Coding guidelines should specify what constructs can be used

Derek Jones from The Shape of Code

There is a widespread belief that an important component of creating reliable software includes specifying coding constructs that should not be used, i.e., coding guidelines. Given that the number of possible coding constructs is greater than the number of atoms in the universe, this approach is hopelessly impractical.

A more practical approach is to specify the small set of constructs that developers that can only be used. Want a for-loop, then pick one from the top-10 most frequently occurring looping constructs (found by measuring existing usage); the top-10 covers 70% of existing C usage, the top-5 55%.

Specifying the set of coding constructs that can be used, removes the need for developers to learn lots of stuff that hardly ever gets used, allowing them to focus on learning a basic set of techniques. A small set of constructs significantly simplifies the task of automatically checking code for problems; many of the problems currently encountered will not occur; many edge cases disappear.

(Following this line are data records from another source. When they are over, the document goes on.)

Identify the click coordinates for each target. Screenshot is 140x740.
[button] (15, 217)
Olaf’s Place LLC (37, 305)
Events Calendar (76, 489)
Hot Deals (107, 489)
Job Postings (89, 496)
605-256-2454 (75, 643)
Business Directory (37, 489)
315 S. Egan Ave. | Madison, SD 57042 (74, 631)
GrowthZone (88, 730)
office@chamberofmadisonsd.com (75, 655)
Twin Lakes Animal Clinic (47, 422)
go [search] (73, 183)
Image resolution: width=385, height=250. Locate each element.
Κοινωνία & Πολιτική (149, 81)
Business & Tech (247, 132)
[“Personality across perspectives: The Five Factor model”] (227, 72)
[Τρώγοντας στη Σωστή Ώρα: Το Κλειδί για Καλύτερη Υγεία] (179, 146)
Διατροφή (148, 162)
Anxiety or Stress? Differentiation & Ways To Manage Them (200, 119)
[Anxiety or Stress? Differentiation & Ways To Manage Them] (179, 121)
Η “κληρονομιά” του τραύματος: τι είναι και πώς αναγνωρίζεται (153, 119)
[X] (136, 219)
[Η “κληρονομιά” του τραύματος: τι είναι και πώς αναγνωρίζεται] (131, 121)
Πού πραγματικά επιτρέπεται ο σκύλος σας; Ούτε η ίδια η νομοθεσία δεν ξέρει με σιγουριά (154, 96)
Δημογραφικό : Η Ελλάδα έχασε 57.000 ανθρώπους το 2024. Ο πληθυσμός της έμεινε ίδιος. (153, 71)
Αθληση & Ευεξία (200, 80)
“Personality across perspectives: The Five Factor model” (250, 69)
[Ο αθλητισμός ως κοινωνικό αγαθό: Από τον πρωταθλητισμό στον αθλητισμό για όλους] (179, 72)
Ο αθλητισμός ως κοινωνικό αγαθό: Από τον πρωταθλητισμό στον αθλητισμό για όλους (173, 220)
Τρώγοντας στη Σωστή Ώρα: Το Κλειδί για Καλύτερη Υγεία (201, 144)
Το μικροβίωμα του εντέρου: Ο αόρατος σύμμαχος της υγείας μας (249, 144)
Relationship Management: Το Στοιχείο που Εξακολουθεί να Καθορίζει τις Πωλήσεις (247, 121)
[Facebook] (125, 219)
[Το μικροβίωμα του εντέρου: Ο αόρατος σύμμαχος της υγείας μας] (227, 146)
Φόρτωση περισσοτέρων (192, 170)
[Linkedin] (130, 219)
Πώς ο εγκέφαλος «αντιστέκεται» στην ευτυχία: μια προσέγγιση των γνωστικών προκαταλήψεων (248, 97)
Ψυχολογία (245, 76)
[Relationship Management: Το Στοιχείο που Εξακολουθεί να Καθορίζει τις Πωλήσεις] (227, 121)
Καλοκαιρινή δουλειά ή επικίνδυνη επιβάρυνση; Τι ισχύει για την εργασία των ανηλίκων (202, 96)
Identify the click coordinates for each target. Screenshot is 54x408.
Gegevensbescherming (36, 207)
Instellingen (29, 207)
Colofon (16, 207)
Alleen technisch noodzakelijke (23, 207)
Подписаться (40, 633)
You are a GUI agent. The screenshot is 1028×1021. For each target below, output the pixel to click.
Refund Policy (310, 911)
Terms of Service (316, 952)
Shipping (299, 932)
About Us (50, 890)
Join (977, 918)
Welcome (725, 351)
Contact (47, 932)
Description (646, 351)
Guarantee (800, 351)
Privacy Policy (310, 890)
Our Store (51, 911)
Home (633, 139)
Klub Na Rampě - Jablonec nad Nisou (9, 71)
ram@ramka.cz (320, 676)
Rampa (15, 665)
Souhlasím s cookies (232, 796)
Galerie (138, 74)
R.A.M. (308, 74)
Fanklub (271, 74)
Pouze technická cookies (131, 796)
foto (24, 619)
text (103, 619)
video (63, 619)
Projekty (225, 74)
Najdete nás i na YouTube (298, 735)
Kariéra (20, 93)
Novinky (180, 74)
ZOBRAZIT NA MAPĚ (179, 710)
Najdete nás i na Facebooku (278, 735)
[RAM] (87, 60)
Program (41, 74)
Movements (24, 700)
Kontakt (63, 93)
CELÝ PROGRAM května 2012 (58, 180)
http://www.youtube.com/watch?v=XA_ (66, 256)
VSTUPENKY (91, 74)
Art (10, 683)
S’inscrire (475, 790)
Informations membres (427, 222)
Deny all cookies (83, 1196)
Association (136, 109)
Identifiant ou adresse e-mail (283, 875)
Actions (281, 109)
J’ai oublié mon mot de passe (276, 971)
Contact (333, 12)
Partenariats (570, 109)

Developer coding mistakes have two root causes:

  • what was written is not what was intended. A common example is the conditional in the if-statement: if (x = y), where the developer intended to write if (x == y). This kind of coding typo is the kind of construct flagged by static analysis tools as suspicious.

    People make mistakes, and developers will continue to make this kind of typographical mistake in whatever language is used,

  • what was written does not have the behavior that the developer believes it has, i.e., there is a fault in the developers understanding of the language semantics.

    Incorrect beliefs, about a language, can be reduced by reducing the amount of language knowledge developers need to remember.

Developer mistakes are also caused by misunderstandings of the requirements, but this is not language specific.

Why do people invest so much effort on guidelines specifying what constructs not to use (these discussions essentially have the form of literary criticism)? Reasons include:

  • providing a way for developers to be part of the conversation, through telling others about their personal experiences,
  • tool vendors want a regular revenue stream, and product updates flagging uses of even more constructs (that developers could misunderstand or might find confusing; something that could be claimed for any language construct) is a way of extracting more money from existing customers,
  • it avoids discussing the elephant in the room. Many developers see themselves as creative artists, and as such are entitled to write whatever they think necessary. Developers don’t seem to be affronted by the suggestion that their artistic pretensions and entitlements be curtailed, probably because they don’t take the idea seriously.